## BEGIN Input rows

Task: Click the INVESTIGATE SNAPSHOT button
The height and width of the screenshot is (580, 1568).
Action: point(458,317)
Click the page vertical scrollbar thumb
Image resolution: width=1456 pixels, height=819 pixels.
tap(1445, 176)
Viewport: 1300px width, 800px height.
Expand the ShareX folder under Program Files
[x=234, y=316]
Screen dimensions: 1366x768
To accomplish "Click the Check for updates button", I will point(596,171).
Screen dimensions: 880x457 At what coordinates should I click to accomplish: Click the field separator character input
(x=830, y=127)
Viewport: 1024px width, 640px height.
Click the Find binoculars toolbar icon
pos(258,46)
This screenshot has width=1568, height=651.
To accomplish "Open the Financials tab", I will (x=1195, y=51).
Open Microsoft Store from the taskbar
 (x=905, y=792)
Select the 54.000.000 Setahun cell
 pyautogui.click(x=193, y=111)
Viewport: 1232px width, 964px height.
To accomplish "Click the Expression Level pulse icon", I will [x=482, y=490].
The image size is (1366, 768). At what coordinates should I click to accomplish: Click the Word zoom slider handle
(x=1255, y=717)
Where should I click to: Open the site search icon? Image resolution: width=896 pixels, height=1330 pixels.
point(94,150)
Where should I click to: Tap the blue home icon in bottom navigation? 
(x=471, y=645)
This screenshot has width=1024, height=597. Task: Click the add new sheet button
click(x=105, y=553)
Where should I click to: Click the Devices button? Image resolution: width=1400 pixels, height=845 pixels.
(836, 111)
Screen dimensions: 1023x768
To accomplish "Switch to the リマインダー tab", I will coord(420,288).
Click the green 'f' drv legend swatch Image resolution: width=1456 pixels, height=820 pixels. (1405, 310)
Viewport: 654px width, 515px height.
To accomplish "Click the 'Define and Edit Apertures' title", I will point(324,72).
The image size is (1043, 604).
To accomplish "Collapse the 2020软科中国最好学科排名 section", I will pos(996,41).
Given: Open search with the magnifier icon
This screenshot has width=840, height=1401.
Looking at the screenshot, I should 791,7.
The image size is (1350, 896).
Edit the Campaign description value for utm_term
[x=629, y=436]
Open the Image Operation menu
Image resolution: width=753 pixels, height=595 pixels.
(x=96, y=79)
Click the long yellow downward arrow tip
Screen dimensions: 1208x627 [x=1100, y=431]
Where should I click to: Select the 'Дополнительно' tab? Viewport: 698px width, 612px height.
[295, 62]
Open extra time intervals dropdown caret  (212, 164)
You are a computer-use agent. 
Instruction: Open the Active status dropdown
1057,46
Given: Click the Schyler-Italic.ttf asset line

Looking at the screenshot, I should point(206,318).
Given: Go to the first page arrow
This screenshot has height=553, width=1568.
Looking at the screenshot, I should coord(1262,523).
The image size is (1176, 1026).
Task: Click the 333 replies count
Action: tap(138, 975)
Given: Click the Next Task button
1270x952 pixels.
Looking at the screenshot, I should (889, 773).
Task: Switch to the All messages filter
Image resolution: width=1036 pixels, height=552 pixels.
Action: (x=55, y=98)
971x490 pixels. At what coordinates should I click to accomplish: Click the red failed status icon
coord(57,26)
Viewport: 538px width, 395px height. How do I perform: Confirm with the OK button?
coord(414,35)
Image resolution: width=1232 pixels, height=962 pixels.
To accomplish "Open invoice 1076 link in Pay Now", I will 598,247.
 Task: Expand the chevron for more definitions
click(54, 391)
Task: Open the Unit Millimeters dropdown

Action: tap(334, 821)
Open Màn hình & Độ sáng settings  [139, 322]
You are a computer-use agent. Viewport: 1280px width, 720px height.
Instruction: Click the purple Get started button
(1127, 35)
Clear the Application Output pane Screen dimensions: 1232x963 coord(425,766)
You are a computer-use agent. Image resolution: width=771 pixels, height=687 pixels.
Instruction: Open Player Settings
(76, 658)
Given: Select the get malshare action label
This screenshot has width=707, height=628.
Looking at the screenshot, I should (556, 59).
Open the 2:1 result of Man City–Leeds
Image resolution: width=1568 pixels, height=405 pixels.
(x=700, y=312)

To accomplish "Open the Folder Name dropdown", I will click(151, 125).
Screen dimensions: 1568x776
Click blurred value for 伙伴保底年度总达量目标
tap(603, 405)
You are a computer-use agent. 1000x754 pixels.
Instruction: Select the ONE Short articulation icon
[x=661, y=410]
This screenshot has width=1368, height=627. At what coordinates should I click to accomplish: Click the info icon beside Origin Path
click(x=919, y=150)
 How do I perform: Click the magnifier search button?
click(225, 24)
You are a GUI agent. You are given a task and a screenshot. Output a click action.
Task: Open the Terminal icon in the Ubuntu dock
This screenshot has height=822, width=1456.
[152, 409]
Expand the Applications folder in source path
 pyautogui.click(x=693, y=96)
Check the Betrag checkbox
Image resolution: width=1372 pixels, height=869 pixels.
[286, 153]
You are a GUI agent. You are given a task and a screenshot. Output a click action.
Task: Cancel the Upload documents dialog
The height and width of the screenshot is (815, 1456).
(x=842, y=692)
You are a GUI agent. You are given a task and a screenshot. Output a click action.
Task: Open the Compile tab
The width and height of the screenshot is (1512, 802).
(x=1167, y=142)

## END Input rows

Output every one of the rows above verbatim, with no line altered or omitted.

**Result for this exercise:**
Task: Click the INVESTIGATE SNAPSHOT button
The height and width of the screenshot is (580, 1568).
Action: point(458,317)
Click the page vertical scrollbar thumb
Image resolution: width=1456 pixels, height=819 pixels.
tap(1445, 176)
Viewport: 1300px width, 800px height.
Expand the ShareX folder under Program Files
[x=234, y=316]
Screen dimensions: 1366x768
To accomplish "Click the Check for updates button", I will point(596,171).
Screen dimensions: 880x457 At what coordinates should I click to accomplish: Click the field separator character input
(x=830, y=127)
Viewport: 1024px width, 640px height.
Click the Find binoculars toolbar icon
pos(258,46)
This screenshot has width=1568, height=651.
To accomplish "Open the Financials tab", I will (x=1195, y=51).
Open Microsoft Store from the taskbar
 (x=905, y=792)
Select the 54.000.000 Setahun cell
 pyautogui.click(x=193, y=111)
Viewport: 1232px width, 964px height.
To accomplish "Click the Expression Level pulse icon", I will [x=482, y=490].
The image size is (1366, 768). At what coordinates should I click to accomplish: Click the Word zoom slider handle
(x=1255, y=717)
Where should I click to: Open the site search icon? Image resolution: width=896 pixels, height=1330 pixels.
point(94,150)
Where should I click to: Tap the blue home icon in bottom navigation? 
(x=471, y=645)
This screenshot has width=1024, height=597. Task: Click the add new sheet button
click(x=105, y=553)
Where should I click to: Click the Devices button? Image resolution: width=1400 pixels, height=845 pixels.
(836, 111)
Screen dimensions: 1023x768
To accomplish "Switch to the リマインダー tab", I will coord(420,288).
Click the green 'f' drv legend swatch Image resolution: width=1456 pixels, height=820 pixels. (1405, 310)
Viewport: 654px width, 515px height.
To accomplish "Click the 'Define and Edit Apertures' title", I will point(324,72).
The image size is (1043, 604).
To accomplish "Collapse the 2020软科中国最好学科排名 section", I will pos(996,41).
Given: Open search with the magnifier icon
This screenshot has width=840, height=1401.
Looking at the screenshot, I should 791,7.
The image size is (1350, 896).
Edit the Campaign description value for utm_term
[x=629, y=436]
Open the Image Operation menu
Image resolution: width=753 pixels, height=595 pixels.
(x=96, y=79)
Click the long yellow downward arrow tip
Screen dimensions: 1208x627 [x=1100, y=431]
Where should I click to: Select the 'Дополнительно' tab? Viewport: 698px width, 612px height.
[295, 62]
Open extra time intervals dropdown caret  (212, 164)
You are a computer-use agent. 
Instruction: Open the Active status dropdown
1057,46
Given: Click the Schyler-Italic.ttf asset line

Looking at the screenshot, I should point(206,318).
Given: Go to the first page arrow
This screenshot has height=553, width=1568.
Looking at the screenshot, I should coord(1262,523).
The image size is (1176, 1026).
Task: Click the 333 replies count
Action: tap(138, 975)
Given: Click the Next Task button
1270x952 pixels.
Looking at the screenshot, I should (889, 773).
Task: Switch to the All messages filter
Image resolution: width=1036 pixels, height=552 pixels.
Action: (x=55, y=98)
971x490 pixels. At what coordinates should I click to accomplish: Click the red failed status icon
coord(57,26)
Viewport: 538px width, 395px height. How do I perform: Confirm with the OK button?
coord(414,35)
Image resolution: width=1232 pixels, height=962 pixels.
To accomplish "Open invoice 1076 link in Pay Now", I will 598,247.
 Task: Expand the chevron for more definitions
click(54, 391)
Task: Open the Unit Millimeters dropdown

Action: tap(334, 821)
Open Màn hình & Độ sáng settings  [139, 322]
You are a computer-use agent. Viewport: 1280px width, 720px height.
Instruction: Click the purple Get started button
(1127, 35)
Clear the Application Output pane Screen dimensions: 1232x963 coord(425,766)
You are a computer-use agent. Image resolution: width=771 pixels, height=687 pixels.
Instruction: Open Player Settings
(76, 658)
Given: Select the get malshare action label
This screenshot has width=707, height=628.
Looking at the screenshot, I should (556, 59).
Open the 2:1 result of Man City–Leeds
Image resolution: width=1568 pixels, height=405 pixels.
(x=700, y=312)

To accomplish "Open the Folder Name dropdown", I will click(151, 125).
Screen dimensions: 1568x776
Click blurred value for 伙伴保底年度总达量目标
tap(603, 405)
You are a computer-use agent. 1000x754 pixels.
Instruction: Select the ONE Short articulation icon
[x=661, y=410]
This screenshot has width=1368, height=627. At what coordinates should I click to accomplish: Click the info icon beside Origin Path
click(x=919, y=150)
 How do I perform: Click the magnifier search button?
click(225, 24)
You are a GUI agent. You are given a task and a screenshot. Output a click action.
Task: Open the Terminal icon in the Ubuntu dock
This screenshot has height=822, width=1456.
[152, 409]
Expand the Applications folder in source path
 pyautogui.click(x=693, y=96)
Check the Betrag checkbox
Image resolution: width=1372 pixels, height=869 pixels.
[286, 153]
You are a GUI agent. You are given a task and a screenshot. Output a click action.
Task: Cancel the Upload documents dialog
The height and width of the screenshot is (815, 1456).
(x=842, y=692)
You are a GUI agent. You are given a task and a screenshot. Output a click action.
Task: Open the Compile tab
The width and height of the screenshot is (1512, 802).
(x=1167, y=142)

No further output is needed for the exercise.